Every Thanksgiving and Christmas, the kids get involved in helping others. At Thanksgiving time, they pick out a food box to donate to the local food pantry. Year round, we emphasize with the kids how lucky they are to have what they have and that there are others out there that don’t have a nice place to live or a good meal every day. They’ve seen some poverty on our travels so they are beginning to understand this concept. The donation of food reinforces that.

And at Christmas time, they either choose a child to buy for through a gift tree at the local mall or they buy a gift for a child to donate to the burn center in Boston. My husband’s firehouse gathers gifts for kids at the burn center who won’t be home for Christmas. This is another tough lesson for the kids to learn, but we do want them to be aware that there are others out there that aren’t going to be in their beds on Christmas Eve and that we should do something to make their day even just a little better. They’re still very young, but they are starting to learn empathy and how important it is to help others when we can.


There are certain things that I make only during the Christmas season. That includes my mom’s famous Peanut Butter Balls and Christmas cookies. The kids have started to help where they can with these baking activities. And we generally let baked good be the centerpiece of holiday gifts for teachers, bus drivers, friends, etc. I feel homemade gifts are the best kind of gifts and are genuinely appreciated by all.


Another of our favorite holiday activities is Friday movie night. Each Friday before Christmas, we choose a Christmas movie to watch. In the earlier years, we chose movies like “Winnie-The-Pooh and Christmas Too” and “Rudolf” but we’ve moved onto ones like “Elf” and “The Grinch” of late. Generally, we have pizza and watch the movie together as a family. The kids look forward to Friday movie night all week.


The night before Christmas is a special night in our household. We make a traditional holiday meal to enjoy and the kids open up one small Christmas present before heading to church for a family friendly Christmas Eve service. We’re not a particularly religious family, but spending time in church with members of our community is heart warming and emphasizes this special time of year. On our way home, we drive around checking out holiday lights while listening to Christmas music. When we get home, we put out cookies, milk, and carrots, and we read “Twas the Night Before Christmas.” Then it’s off to bed for the kids!

Christmas morning involves a fire in the wood stove, holiday music, opening gifts one at a time, and then a big breakfast feast in our PJs! We’re big proponents of the “want, need, wear, read” giving trend for kids. With Santa in the mix, we tend to do a little more than one in each of these categories, but we limit our gift giving at Christmas to what we believe is a reasonable amount of gifts for the kids. I’ve been involved with unreasonable gift giving in the past and saw first hand how overwhelming it can be for young kids.

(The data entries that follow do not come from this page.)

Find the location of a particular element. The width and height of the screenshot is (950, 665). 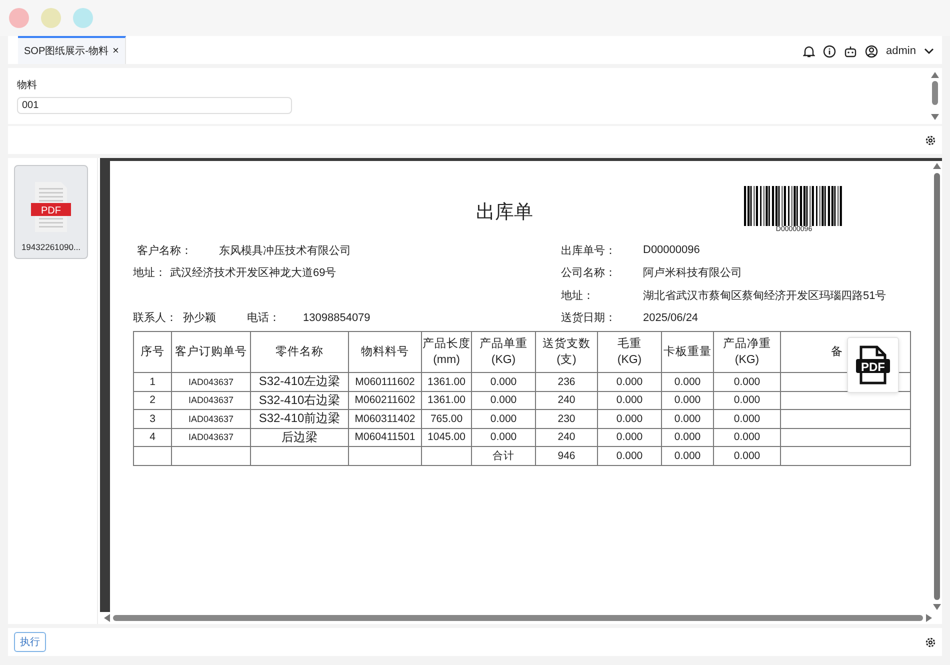

table-cell: 3 is located at coordinates (153, 419).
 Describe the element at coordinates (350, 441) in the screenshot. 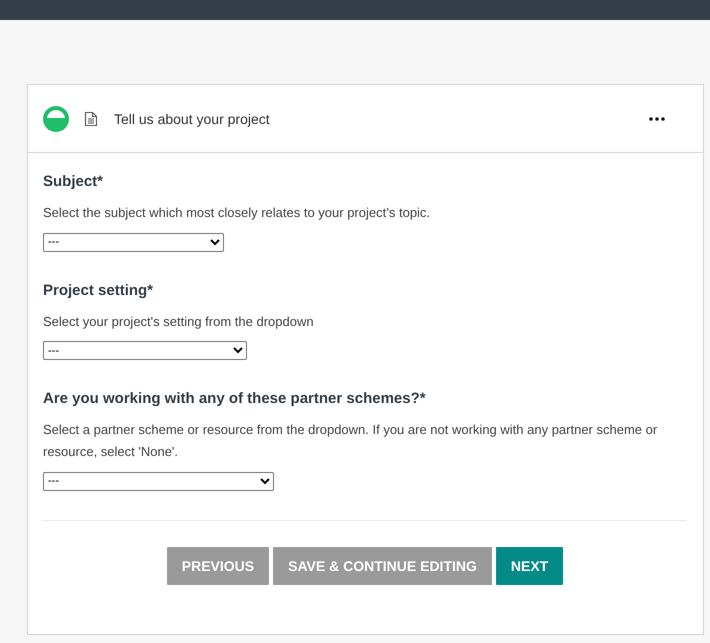

I see `help-text: Select a partner scheme or resource from the dropdown. If you are not working with any partner scheme or resource, select 'None'.` at that location.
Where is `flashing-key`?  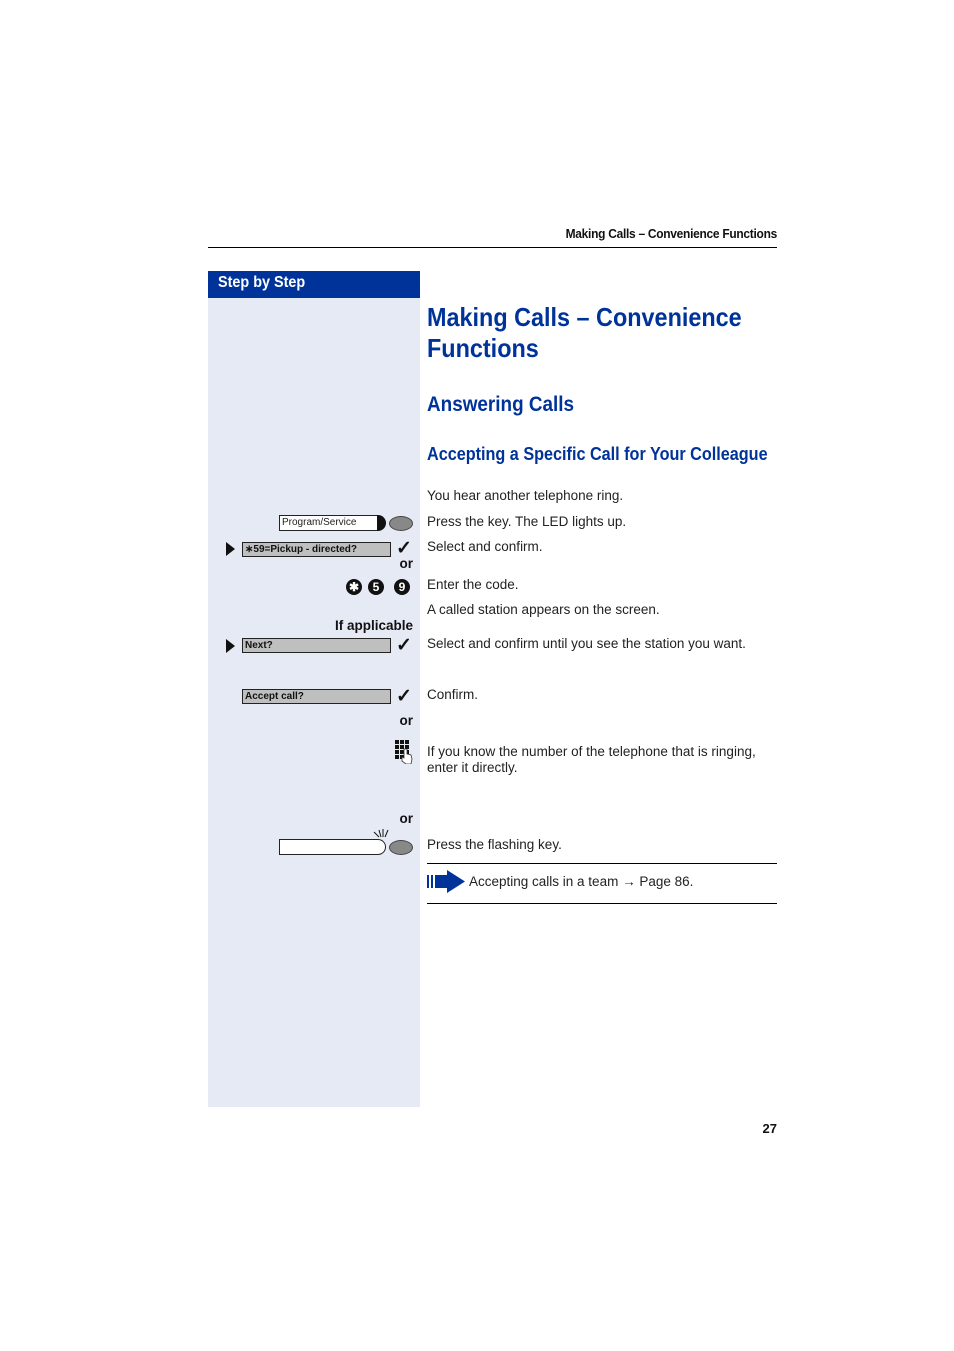 flashing-key is located at coordinates (328, 847).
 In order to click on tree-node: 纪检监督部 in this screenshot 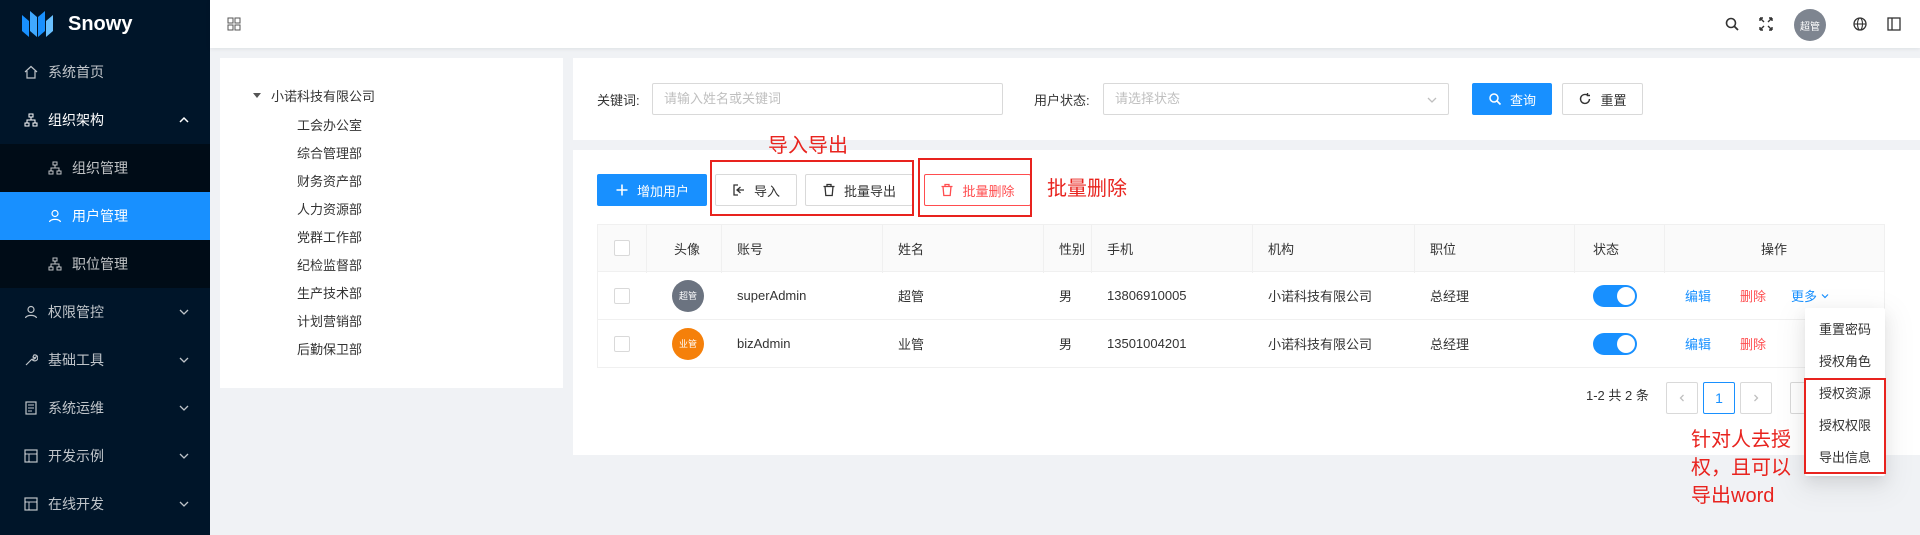, I will do `click(330, 264)`.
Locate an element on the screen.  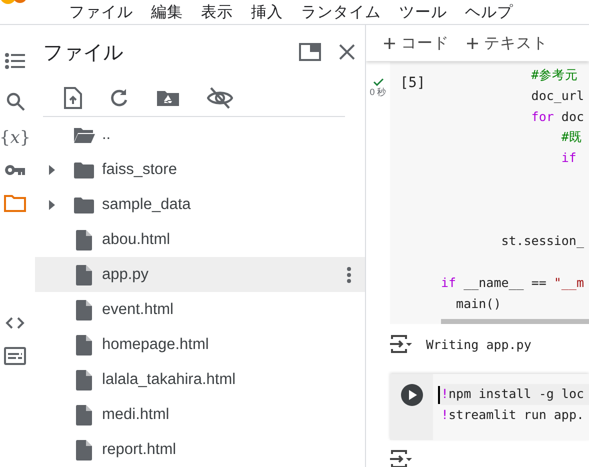
code-text: #参考元 doc_url for doc #既 if st.session_ if __name__ == "__m main() is located at coordinates (512, 190).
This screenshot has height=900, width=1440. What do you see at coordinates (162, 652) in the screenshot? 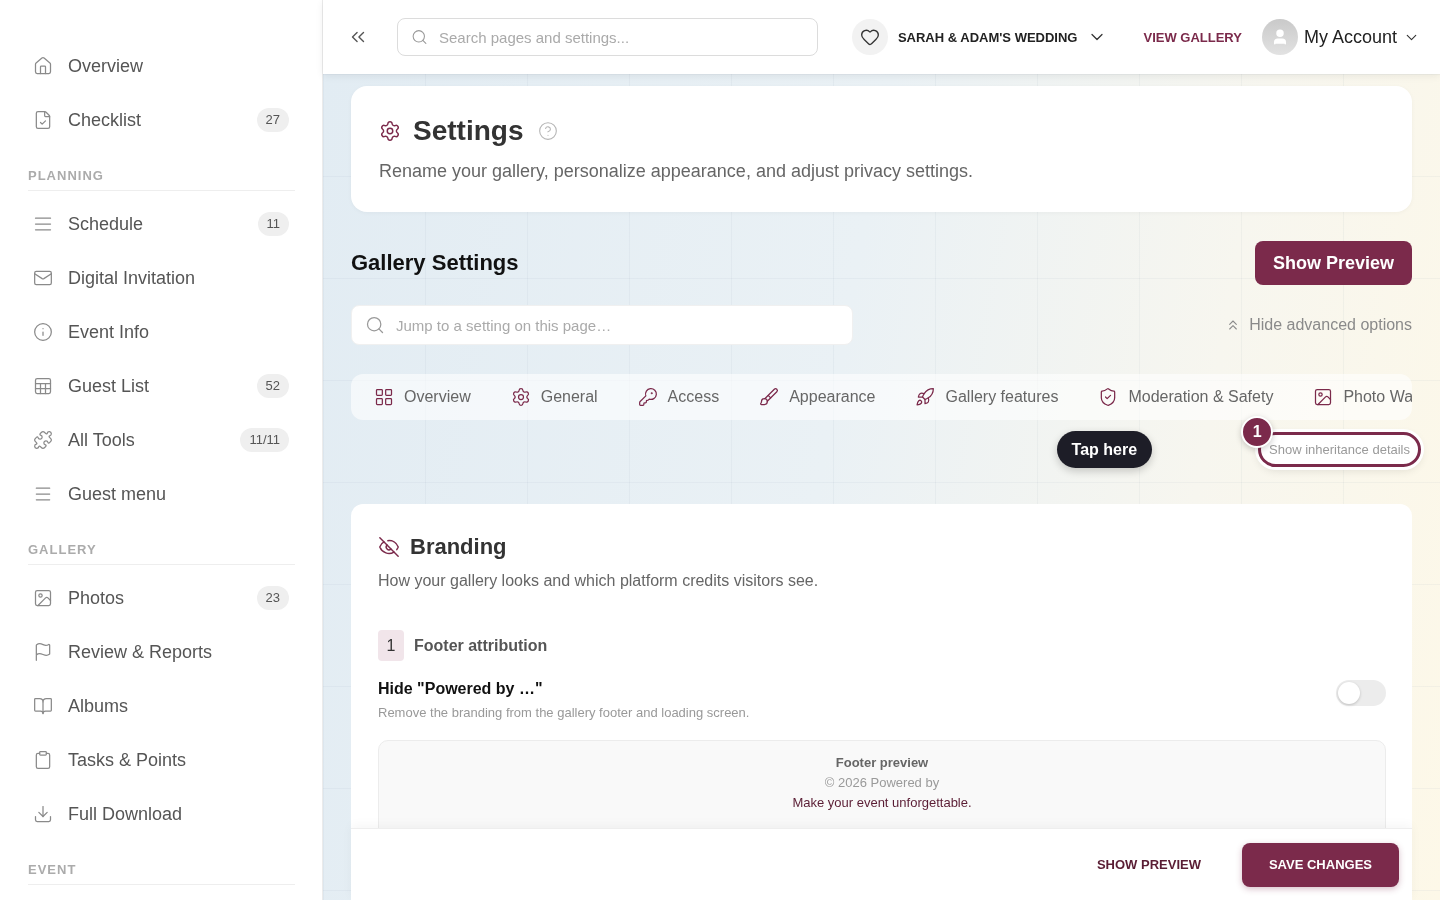
I see `sidebar-item: Review & Reports` at bounding box center [162, 652].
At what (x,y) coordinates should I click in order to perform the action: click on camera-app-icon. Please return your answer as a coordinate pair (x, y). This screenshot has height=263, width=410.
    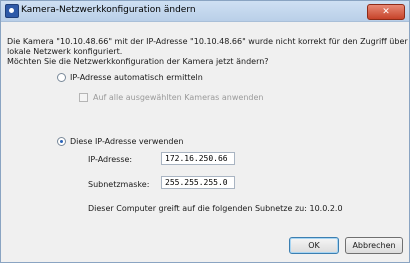
    Looking at the image, I should click on (12, 11).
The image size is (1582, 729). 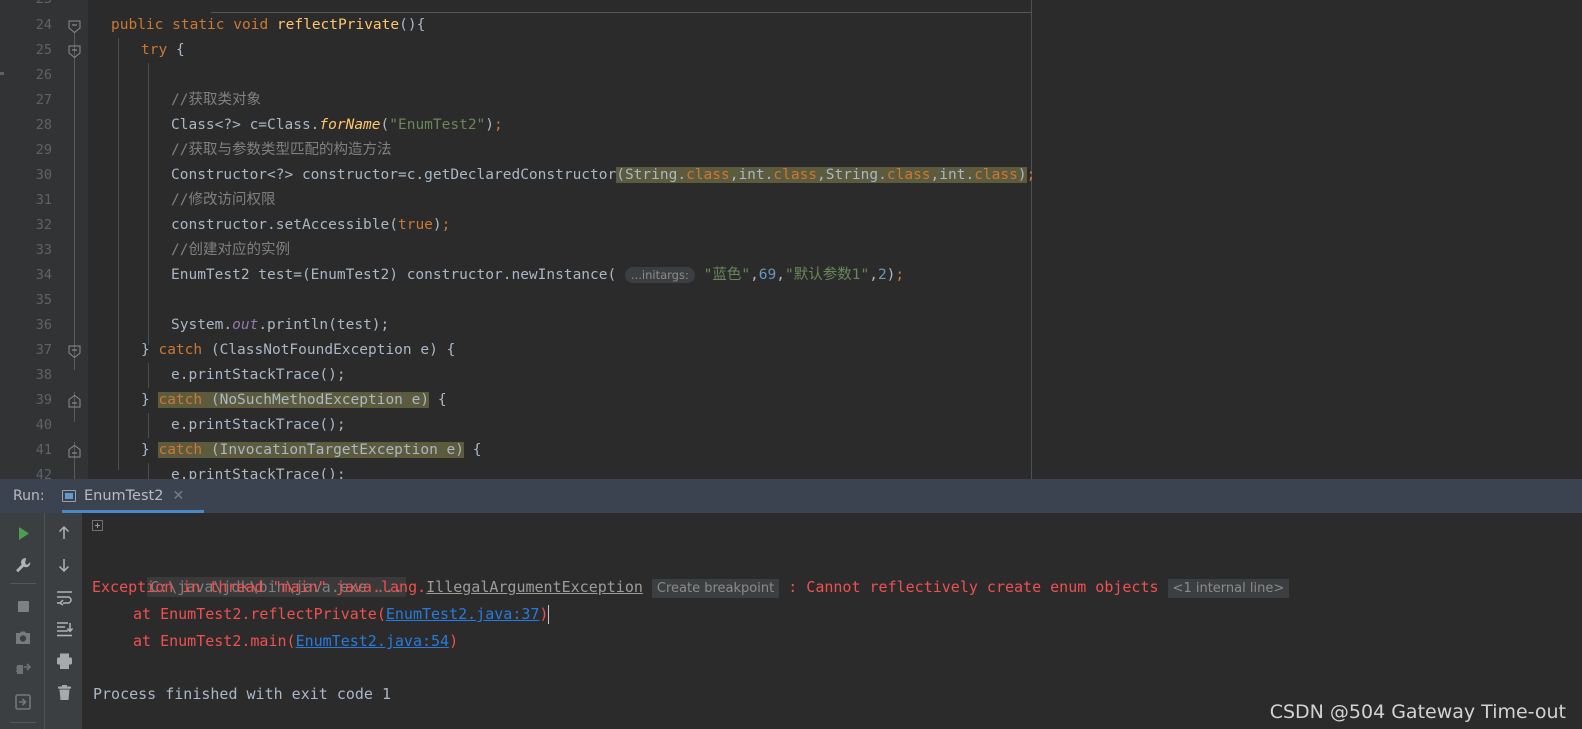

Most of these holiday traditions are not unique. In fact, I think they are very standard for families with children. The difference may be the way that these traditions define our holiday season with the gift giving being just a very small part. And the frugality of our approach is a convenient coincidence but not the reason why we limit our gift giving. In short, we hope that the accumulation of all these experiences and memories are what will linger with them throughout the years when they think back about the holiday season, not the toys they got when they were four.

What about you? How do you make the holidays special for your kids? Do you make a conscious effort to limit gift giving?